Not sure if you saw my reply to you somewhere here with an apology. I would like to add to your excellent idea. The manual etched in wood is good, but let's take it to the ultimate hipster level. First, it must be reclaimed wood because nothing says locally harvested sustainable synthesis more than reusing a precious resource. The wood should come from some building with a unique history of something artisanal and be accompanied by a certificate of authenticity. Second, the etching must be done entirely with hand tools commonly used in the early 1800s, but to take it even further, it must have been etched using only natural sunlight or candle light. I think this is the perfect guy to do this.

http://www.artisanalpencilsharpening.com/


You, sir, are a damned amatar.

Not only must the manual be carved in cuneiform “a” from locally sourced, sustainably recycled wood, it must be tropical hardwood. The packaging must be tied using strands of Beyoncé’s pubes woven by the virgin women of an uncontacted Amazonian tribe. It must be delivered with a skinny, free range maccachicocinno in a sustainably recycled fabric cup, and, and this is most, most important, it’s components must be made from toxic rare earth metals mined under slave labour conditions in a country under the control of a left wing military kleptocracy.

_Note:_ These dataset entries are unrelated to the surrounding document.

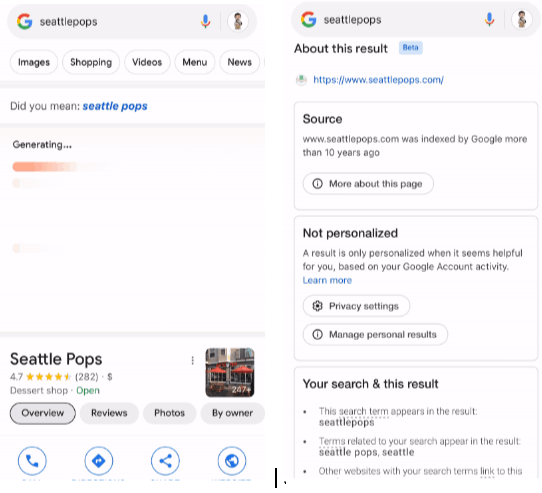Tap the Directions arrow icon
The image size is (542, 493).
(x=99, y=461)
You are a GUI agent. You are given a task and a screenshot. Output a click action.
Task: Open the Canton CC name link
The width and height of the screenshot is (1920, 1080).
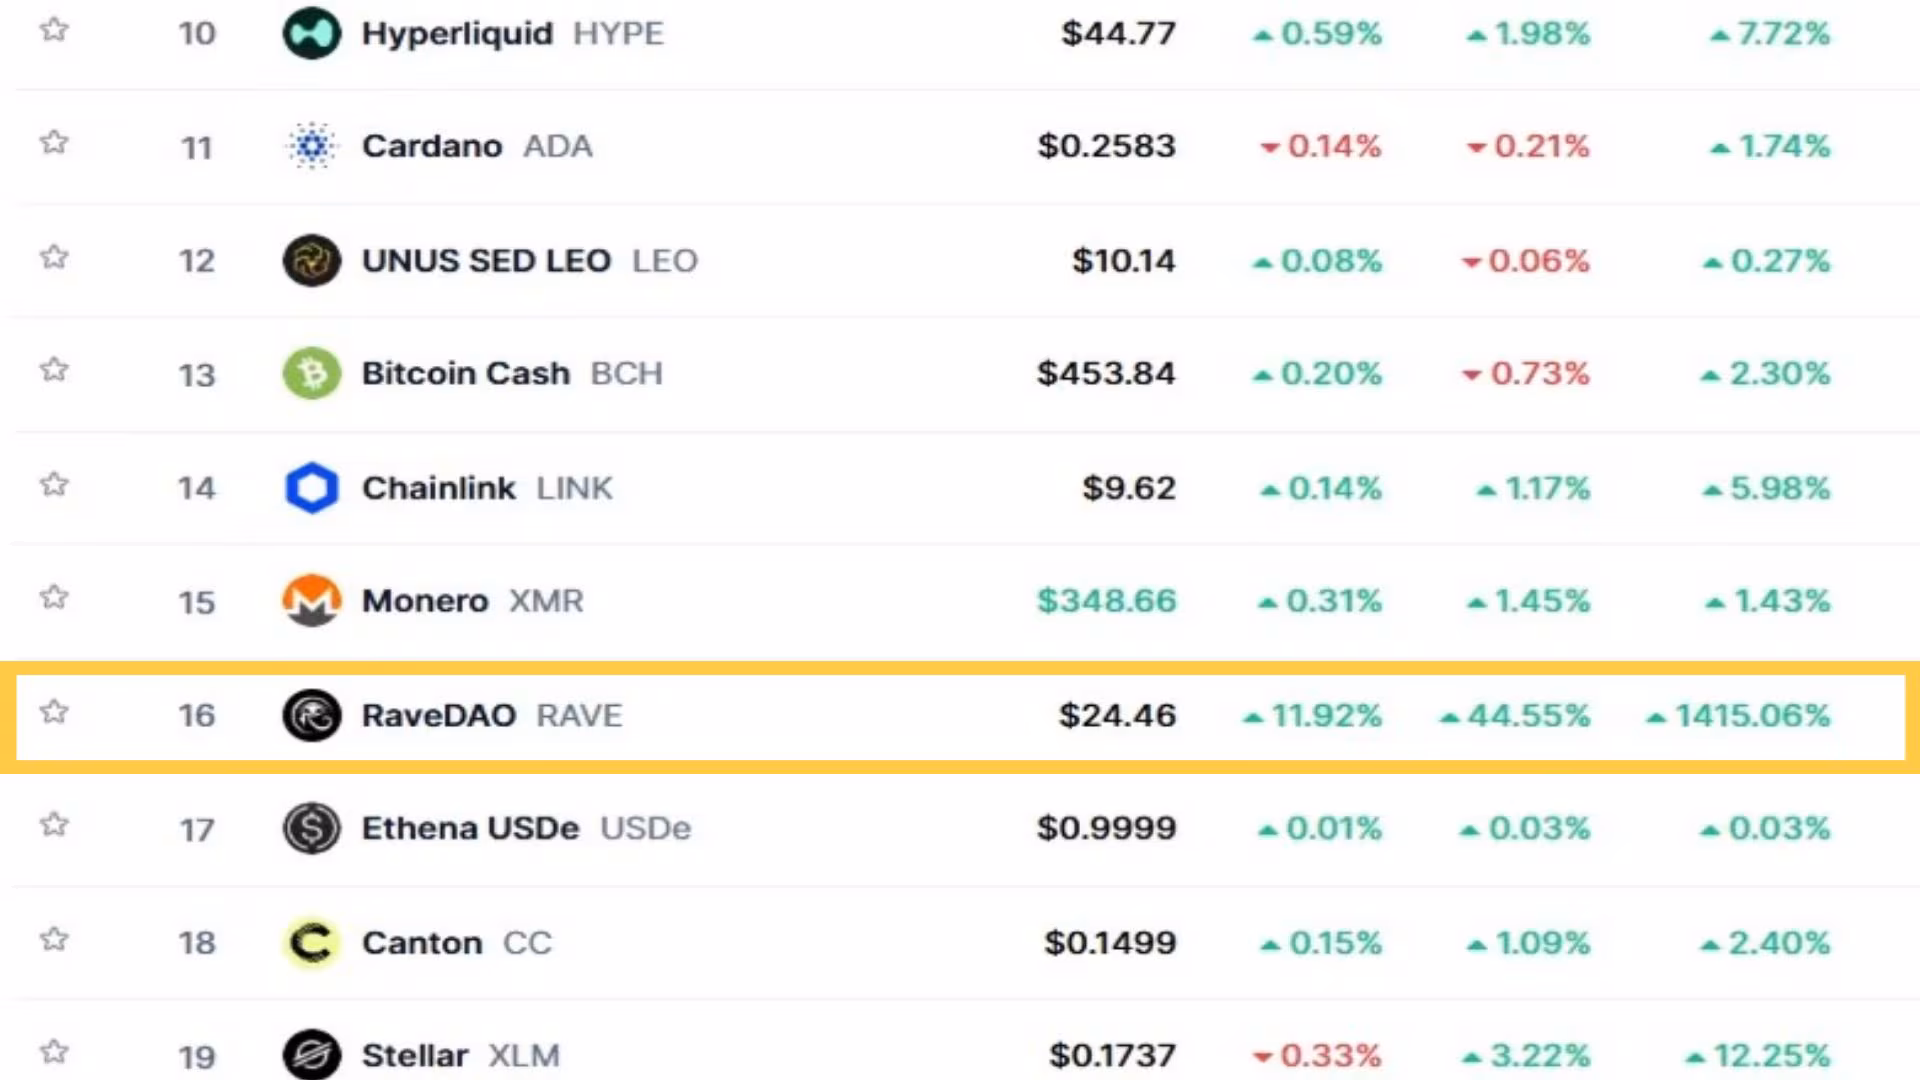pos(457,942)
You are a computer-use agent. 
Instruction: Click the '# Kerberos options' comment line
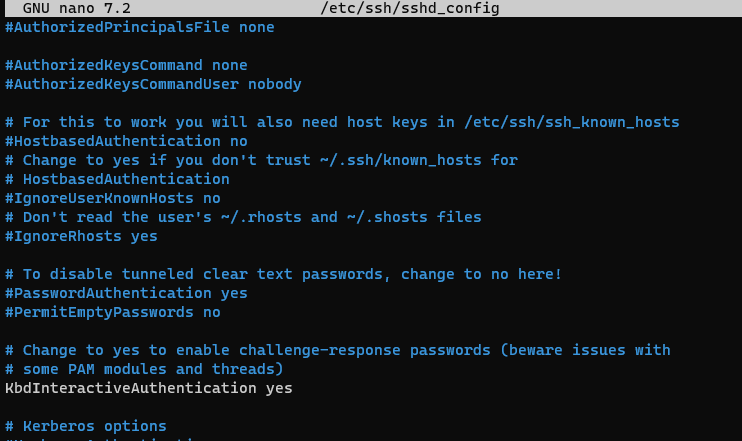pyautogui.click(x=86, y=426)
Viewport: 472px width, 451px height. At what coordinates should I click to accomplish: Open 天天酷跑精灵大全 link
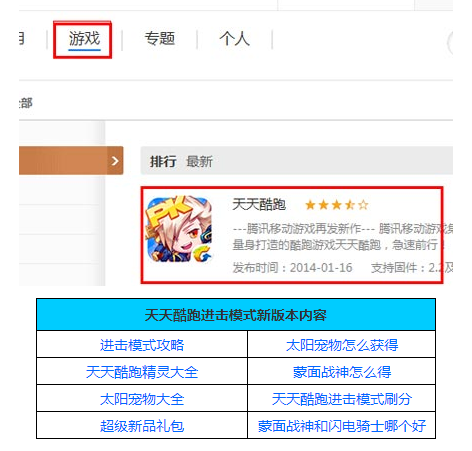[x=142, y=372]
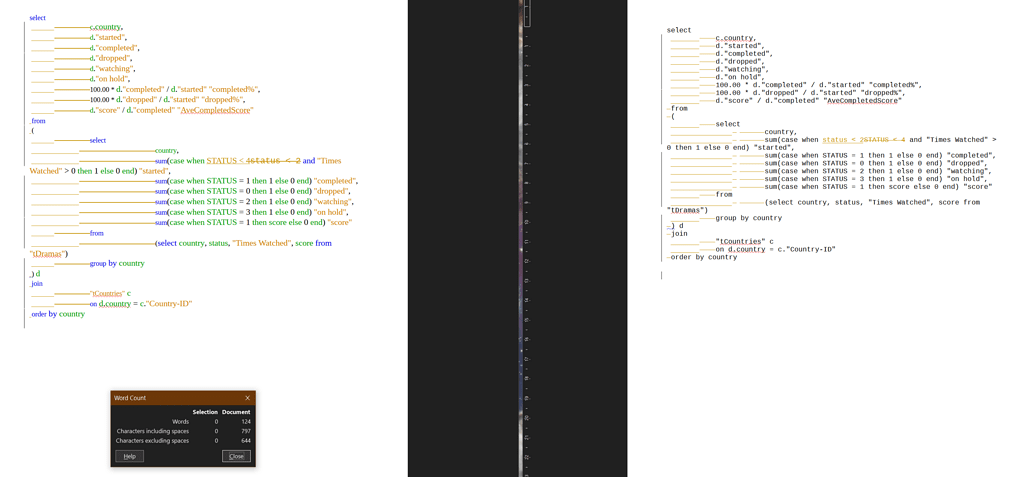Click the vertical ruler in the dark divider

(526, 240)
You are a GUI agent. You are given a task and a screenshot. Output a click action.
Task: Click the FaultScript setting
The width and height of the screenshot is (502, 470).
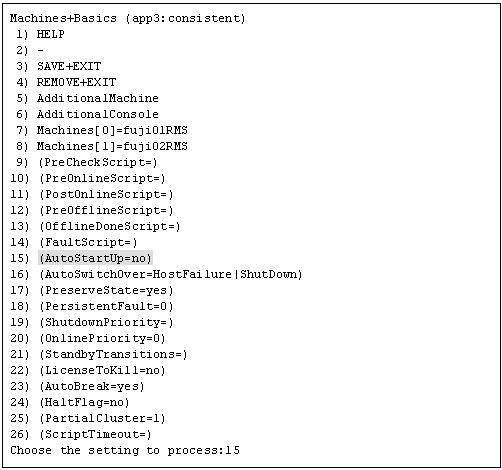[x=88, y=242]
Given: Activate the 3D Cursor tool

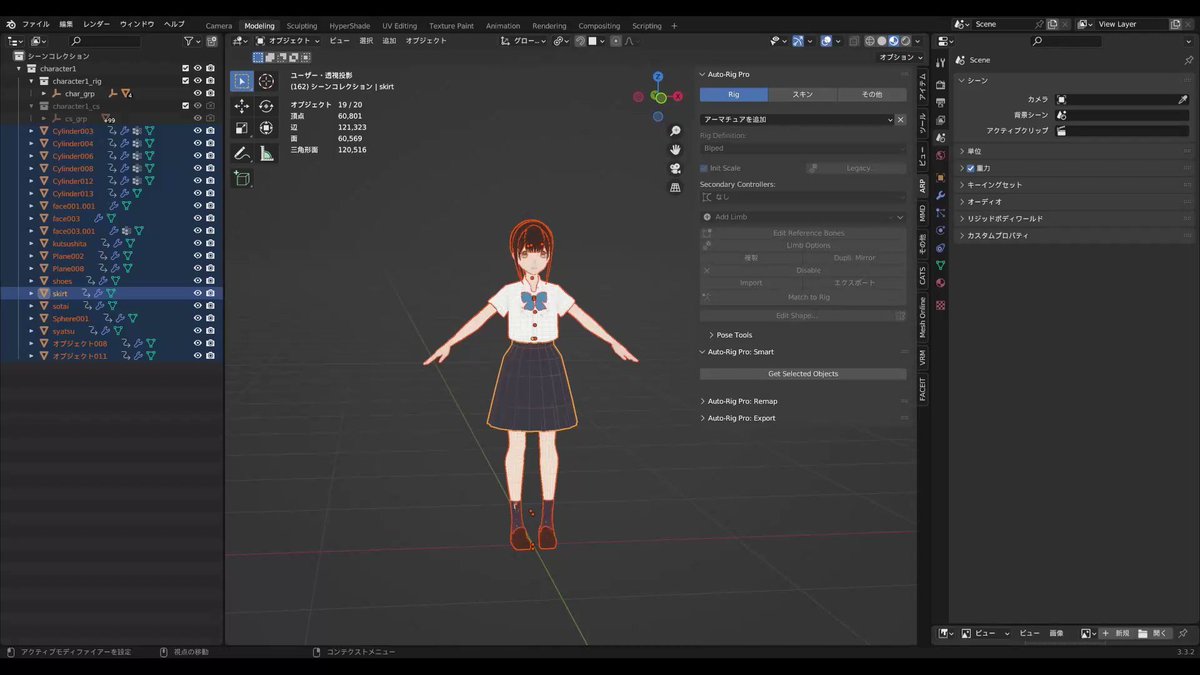Looking at the screenshot, I should tap(266, 83).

Viva la revolucion, hombres.

In other news, it’s not a biggie. Obscure modules with crap documentation just get the pass from me. Mannequins is laughable, but whatever. MI manuals are great. I forgive Paults cos his modules are quite easy and the quality is just so good, but manifold spatial generators sharing stories in a sonic continuum of self indulgent impenetrable stream of consciousness? No thanks.


Oh really? Find me a hipster who wouldn't roll up on the floor and scream trigger alert at the mere mention of tropical hardwoods, recycled or not. Pshaw! Cuneiform is acceptable, but only if made using a sustainable bamboo stylus into pure clay tablets mixed with a minimum of 50% certified organic kale mulch. I honestly don't know why I waste my time trying to educate people here...
gonkulator
I just bought two of the Scales from Intellijel. I had previously used two of the uScales, but sold them due to getting tired of the glitchiness of the notes at times, though I liked other functions. Okay, that is kinda beside the point. I decided to look at the new Scales manual, since it is more than a quantizer, and anyway I wanted to reacquaint myself with the functions I used in the previous version, like shift, etc. So I looked it up. It is 48 pages long. Amazing work. Thanks, Intellijel.